In grappling with her Southern upbringing, she doesn’t hesitate to dig into the lows. Drugs, violence, and death animate her lyrics, though not without criticism. “I’ve been accused of being a white nationalist, racist, Republican, right-winger, redneck, the whole slew of it,” she says. But she knows her vision is on the right track. “You have a lot of backward-thinking, ignorant people in the South, that’s very true,” she admits. “But you also have some of the most diverse cultures that never get any spotlight. I’m not trying to glorify the racist, violent aspects of the South that it’s known for. I want to tell the tales of people who are suffering from that, because there are a lot of people here who don’t agree with that and don’t believe in that and you never really hear about them.” She aims to dive into the “dark side of patriotism,” and the power that the American dream holds over people despite the fact that it will likely “do nothing but get you killed, leave a hole in your family, and put money in [the government’s] pocket,” she says.
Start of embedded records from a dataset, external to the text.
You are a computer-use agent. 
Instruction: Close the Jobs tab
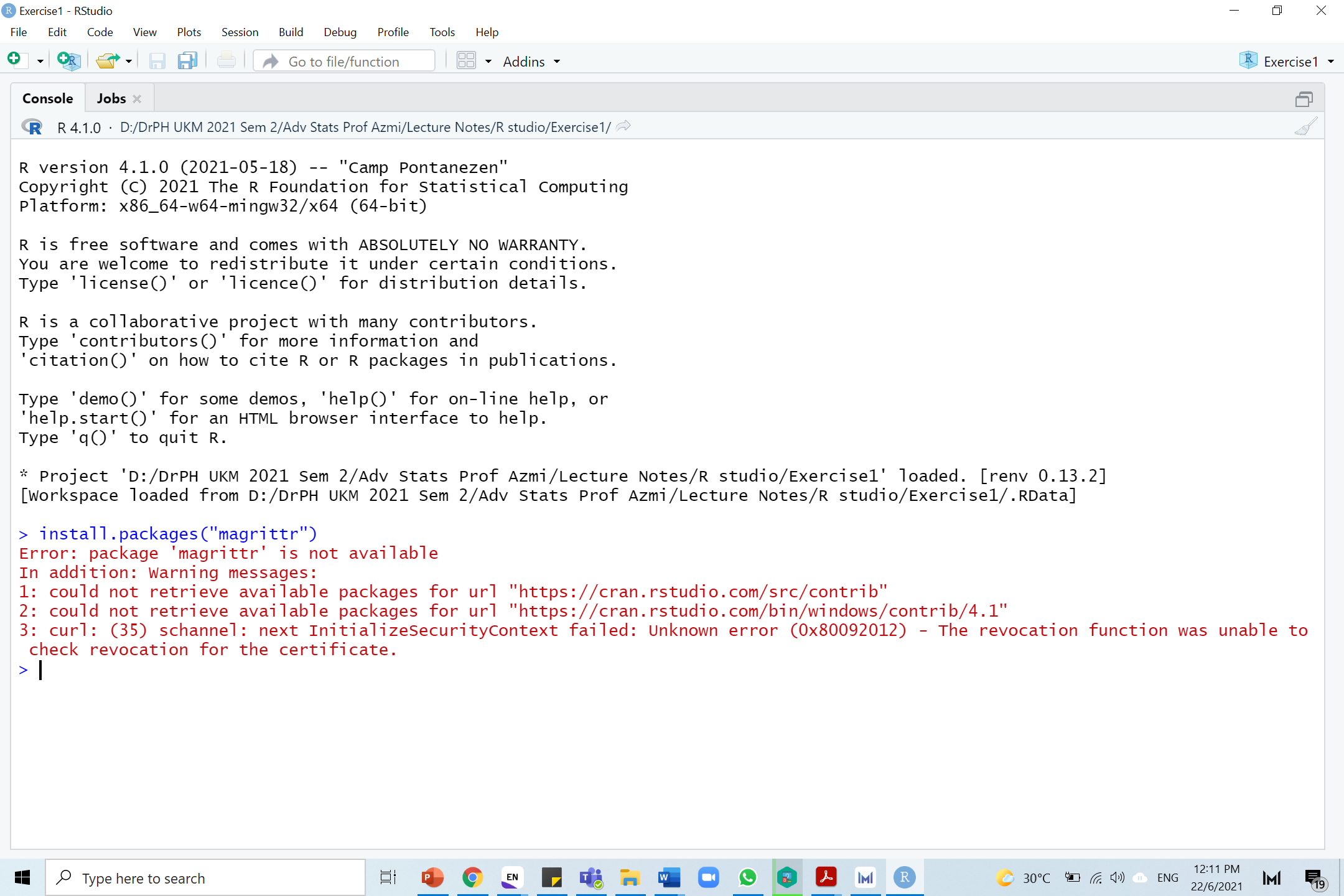tap(137, 99)
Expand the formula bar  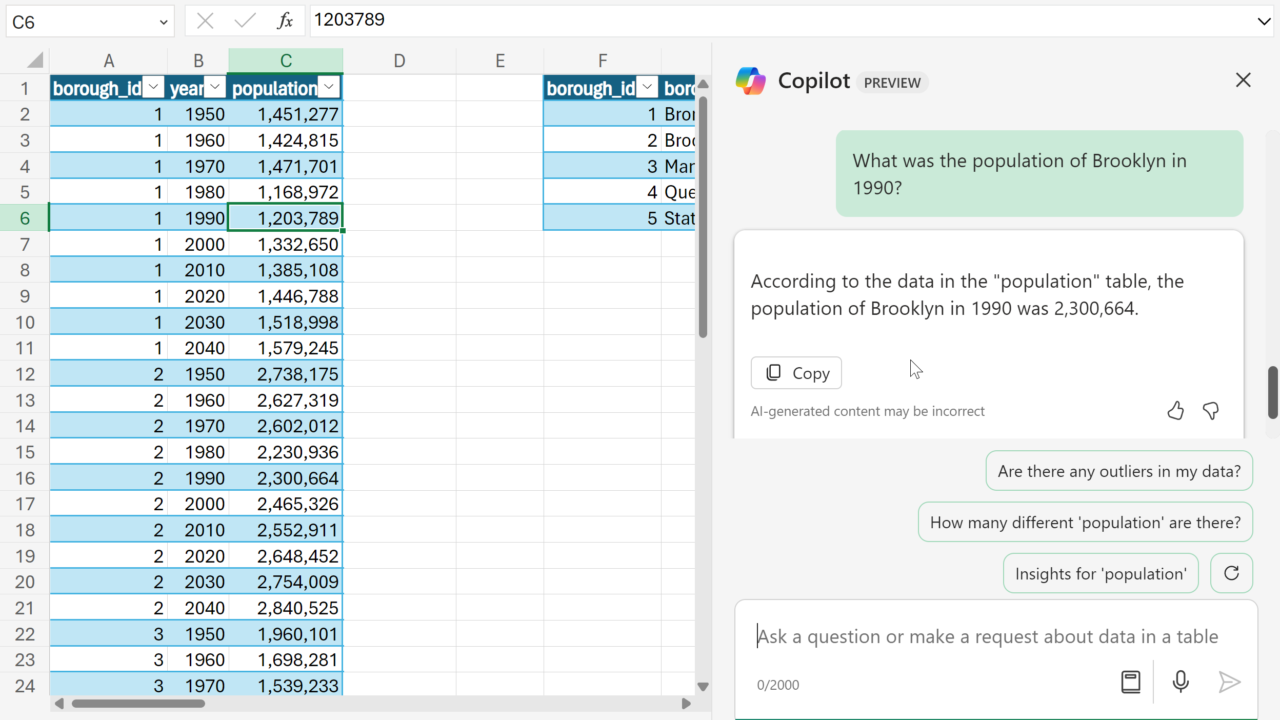(x=1264, y=21)
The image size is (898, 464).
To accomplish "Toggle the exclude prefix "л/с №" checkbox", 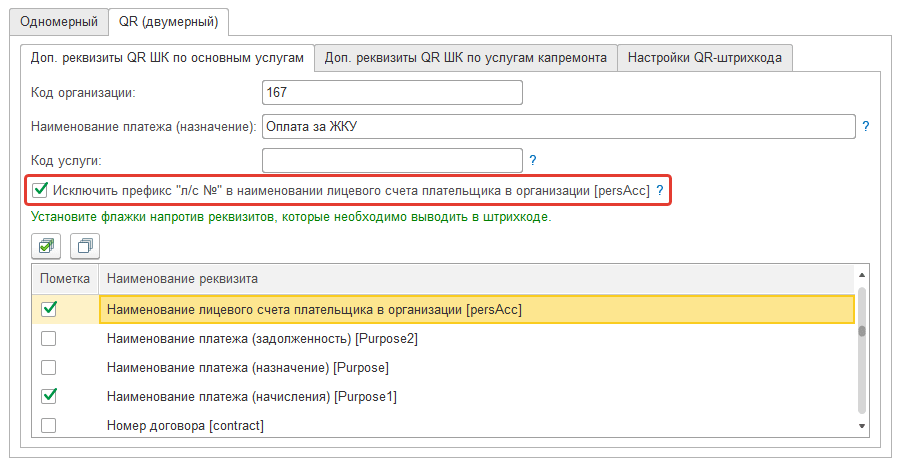I will pos(41,189).
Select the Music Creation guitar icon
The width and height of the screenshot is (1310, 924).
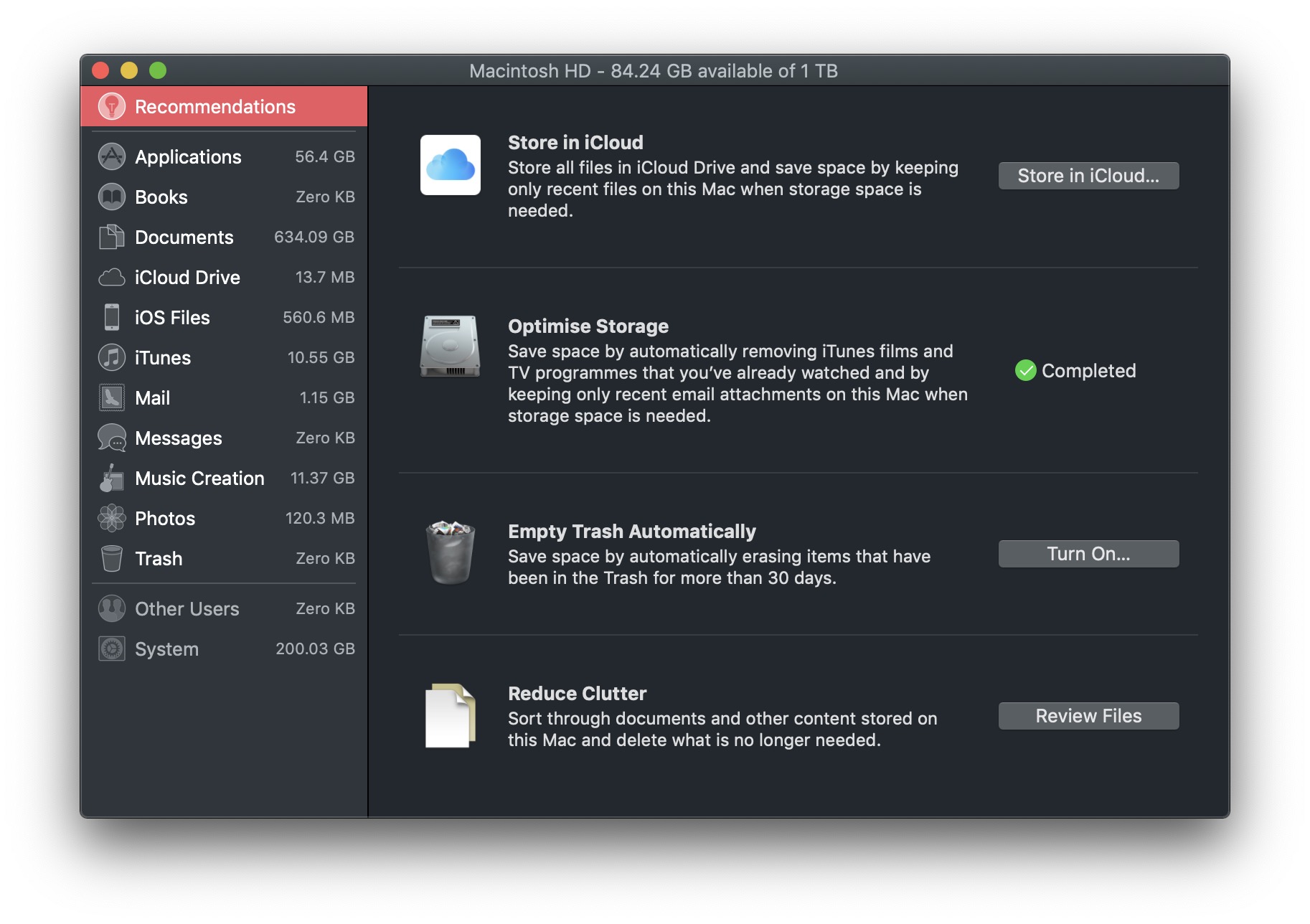click(x=112, y=478)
But the misunderstanding and misconstruing of her art are inevitable, only contributing to her drive to get further off the grid. She’s continuing to grow, cultivating a devoted fanbase — or, more accurately speaking, stanbase — on Twitter. She is on the aforementioned Prescription Songs, the major label founded by disgraced producer Dr. Luke, about which she has said: “I am completely oblivious to most things in the industry […] All I can say is I stay in my bubble and do my work.” Sacrifice was necessary to bring Preacher’s Daughter to life, though, judging by the music, it’s surprising that it wasn’t something more intense and ritualistic like human sacrifice. But it has all been paying off.

“Everything has its pros and cons,” she expounds. “I’m very neurotic about my vision. I really want it to be as close to what I see in my head as possible. Otherwise, you know, why bother trying? I’m gonna go for what my original vision was, and a lot of times that requires a lot of money. And the only way to make a lot of money as an artist is to become successful. So I just bit that bullet and was like, it’s going to be hard and it’s going to be stressful. But it’s all for the art.”